Our world is in the midst of a revolution in information technology, at the centre of which is Big Data. We generate, collect, process, and store data at phenomenally high rates. Communication, entertainment, financial and health services, social networking and mobile services are just a few examples of how our day-to-day interactions have transformed into data exchanges. Science has entered a data-centric “fourth paradigm” which complements theory, experimentation and simulation with analytics on massive scientific data, enabling discoveries from Big Data based on empirical principles; the fourth paradigm constitutes a fundamental change in the scientific methods as we know them. Big Data is a resource that can be turned into economic, cultural and scientific value. At the 2014 Research Day international top experts in managing Big Data will explore in a series of talks both opportunities and risks that the Big Data revolution brings along, and EPFL researchers will provide an opportunity to have a glimpse of EPFL research highlights on Big Data.

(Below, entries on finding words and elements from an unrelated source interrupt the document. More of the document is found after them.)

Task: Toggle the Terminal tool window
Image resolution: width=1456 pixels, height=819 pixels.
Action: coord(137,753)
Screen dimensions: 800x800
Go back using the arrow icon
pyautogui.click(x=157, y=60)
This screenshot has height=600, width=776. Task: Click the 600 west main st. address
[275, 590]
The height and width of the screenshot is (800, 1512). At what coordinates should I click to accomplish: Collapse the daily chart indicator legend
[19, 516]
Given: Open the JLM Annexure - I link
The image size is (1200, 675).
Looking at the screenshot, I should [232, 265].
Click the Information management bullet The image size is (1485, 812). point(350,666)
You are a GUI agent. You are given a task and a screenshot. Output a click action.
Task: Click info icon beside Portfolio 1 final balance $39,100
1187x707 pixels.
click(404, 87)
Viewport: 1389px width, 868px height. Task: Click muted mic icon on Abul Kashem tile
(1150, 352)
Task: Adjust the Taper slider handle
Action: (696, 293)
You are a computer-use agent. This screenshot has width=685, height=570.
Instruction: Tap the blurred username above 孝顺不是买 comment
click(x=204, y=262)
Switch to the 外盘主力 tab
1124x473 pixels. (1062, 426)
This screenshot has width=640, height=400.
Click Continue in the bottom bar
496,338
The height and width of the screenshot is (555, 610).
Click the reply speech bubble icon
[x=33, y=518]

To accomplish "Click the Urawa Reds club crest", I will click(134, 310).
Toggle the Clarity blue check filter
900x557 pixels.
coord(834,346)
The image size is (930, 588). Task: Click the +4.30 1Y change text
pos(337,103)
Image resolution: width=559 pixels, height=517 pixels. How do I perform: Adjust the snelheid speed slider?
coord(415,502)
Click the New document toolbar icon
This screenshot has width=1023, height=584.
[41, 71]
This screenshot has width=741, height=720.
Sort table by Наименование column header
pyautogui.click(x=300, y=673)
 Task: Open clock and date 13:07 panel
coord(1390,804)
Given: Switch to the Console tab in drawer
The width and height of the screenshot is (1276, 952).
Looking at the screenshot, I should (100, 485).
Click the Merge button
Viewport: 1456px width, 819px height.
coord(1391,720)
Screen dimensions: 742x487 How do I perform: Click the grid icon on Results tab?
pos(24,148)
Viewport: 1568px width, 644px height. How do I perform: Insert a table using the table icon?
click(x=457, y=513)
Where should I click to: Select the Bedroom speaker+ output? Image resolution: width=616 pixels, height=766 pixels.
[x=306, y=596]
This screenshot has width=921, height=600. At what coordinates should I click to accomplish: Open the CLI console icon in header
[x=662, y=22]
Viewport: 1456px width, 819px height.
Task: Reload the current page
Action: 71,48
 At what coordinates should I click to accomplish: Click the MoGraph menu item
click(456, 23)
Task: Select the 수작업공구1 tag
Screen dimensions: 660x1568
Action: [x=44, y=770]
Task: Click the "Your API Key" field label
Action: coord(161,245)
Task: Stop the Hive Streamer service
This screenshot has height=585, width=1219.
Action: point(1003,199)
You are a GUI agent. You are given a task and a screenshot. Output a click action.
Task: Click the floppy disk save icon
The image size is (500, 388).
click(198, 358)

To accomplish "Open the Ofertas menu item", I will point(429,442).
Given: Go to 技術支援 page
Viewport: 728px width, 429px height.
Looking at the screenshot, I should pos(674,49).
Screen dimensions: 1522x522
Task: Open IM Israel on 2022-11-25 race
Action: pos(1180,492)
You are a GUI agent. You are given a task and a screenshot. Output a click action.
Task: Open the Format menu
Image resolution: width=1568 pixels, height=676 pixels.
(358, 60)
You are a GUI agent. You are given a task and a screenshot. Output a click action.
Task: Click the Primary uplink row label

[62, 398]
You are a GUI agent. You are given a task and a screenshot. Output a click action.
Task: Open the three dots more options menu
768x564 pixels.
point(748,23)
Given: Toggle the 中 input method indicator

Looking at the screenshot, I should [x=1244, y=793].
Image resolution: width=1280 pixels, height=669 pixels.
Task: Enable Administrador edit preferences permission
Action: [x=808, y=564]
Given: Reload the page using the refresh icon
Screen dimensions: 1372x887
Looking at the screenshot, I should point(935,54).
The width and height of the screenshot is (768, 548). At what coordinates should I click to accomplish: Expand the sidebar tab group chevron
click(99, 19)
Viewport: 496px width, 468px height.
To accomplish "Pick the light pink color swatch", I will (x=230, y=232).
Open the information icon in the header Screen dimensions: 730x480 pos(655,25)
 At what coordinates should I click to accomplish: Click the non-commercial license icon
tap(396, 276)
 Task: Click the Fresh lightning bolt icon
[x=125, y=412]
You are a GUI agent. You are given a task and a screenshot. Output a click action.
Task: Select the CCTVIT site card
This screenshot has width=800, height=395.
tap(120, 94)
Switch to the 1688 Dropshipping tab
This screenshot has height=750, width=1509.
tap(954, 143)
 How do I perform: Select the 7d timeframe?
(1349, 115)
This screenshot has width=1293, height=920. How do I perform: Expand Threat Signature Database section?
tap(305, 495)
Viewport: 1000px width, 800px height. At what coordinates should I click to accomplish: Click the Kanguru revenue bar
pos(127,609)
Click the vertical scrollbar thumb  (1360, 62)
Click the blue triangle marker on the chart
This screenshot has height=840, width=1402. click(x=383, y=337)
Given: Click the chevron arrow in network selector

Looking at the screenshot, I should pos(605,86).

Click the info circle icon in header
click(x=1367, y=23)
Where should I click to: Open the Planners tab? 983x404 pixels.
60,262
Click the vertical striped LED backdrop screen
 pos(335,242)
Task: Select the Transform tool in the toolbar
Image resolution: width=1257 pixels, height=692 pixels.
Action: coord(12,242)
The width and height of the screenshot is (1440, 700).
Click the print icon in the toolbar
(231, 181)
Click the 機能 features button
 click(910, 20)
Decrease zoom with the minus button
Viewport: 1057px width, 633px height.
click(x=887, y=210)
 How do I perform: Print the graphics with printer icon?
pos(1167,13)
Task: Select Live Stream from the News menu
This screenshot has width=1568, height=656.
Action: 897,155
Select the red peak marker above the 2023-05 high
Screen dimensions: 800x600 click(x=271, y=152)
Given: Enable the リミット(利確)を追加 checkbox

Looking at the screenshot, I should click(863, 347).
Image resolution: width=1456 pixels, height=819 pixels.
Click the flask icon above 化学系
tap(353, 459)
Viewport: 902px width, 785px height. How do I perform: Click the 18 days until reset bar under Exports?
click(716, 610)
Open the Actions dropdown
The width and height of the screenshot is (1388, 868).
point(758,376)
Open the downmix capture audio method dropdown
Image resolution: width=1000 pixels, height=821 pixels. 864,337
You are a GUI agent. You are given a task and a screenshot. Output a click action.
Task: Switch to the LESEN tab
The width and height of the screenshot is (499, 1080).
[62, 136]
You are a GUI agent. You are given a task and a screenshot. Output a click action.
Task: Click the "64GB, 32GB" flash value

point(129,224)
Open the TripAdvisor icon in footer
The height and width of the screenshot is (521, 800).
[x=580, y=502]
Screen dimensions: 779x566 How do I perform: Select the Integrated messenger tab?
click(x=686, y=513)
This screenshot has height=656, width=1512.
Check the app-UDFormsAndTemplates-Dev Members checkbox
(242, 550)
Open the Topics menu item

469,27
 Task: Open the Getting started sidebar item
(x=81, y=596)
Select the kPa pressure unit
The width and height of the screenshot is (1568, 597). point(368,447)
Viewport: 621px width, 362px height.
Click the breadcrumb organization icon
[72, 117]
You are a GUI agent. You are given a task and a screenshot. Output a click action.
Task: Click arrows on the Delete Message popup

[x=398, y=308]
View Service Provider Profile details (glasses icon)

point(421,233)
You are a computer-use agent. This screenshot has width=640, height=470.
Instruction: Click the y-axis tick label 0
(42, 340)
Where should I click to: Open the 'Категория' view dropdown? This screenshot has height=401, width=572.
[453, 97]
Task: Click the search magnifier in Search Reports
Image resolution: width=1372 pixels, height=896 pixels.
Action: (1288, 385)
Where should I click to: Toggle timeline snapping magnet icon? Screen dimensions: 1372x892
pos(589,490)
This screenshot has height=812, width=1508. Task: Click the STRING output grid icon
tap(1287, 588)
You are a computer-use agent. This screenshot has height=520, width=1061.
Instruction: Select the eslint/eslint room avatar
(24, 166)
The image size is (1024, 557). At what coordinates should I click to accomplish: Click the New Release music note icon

Anastasia Ailamaki and Karl Aberer, Chairs

Poster of the event

Smart Data enabling Personalized Digital Health (4 Giugno 2014, ore 16:00, AULA FA2C)



The proliferation of smartphones and sensors, the continuous monitoring of physiology and environment (personal health signals), notifications from public health sources (public health signals), and more digital access to clinical data, are resulting in massive multisensory and multimodal observational data.  The technology has significant potential to improve health and well-being, through early detection, better diagnosis, effective prevention and treatment of a disease; and improved the quality of life. However, to make this personalized digital medicine a reality, it is crucial to derive actionable insights from data including heterogeneous and fine-grained observations.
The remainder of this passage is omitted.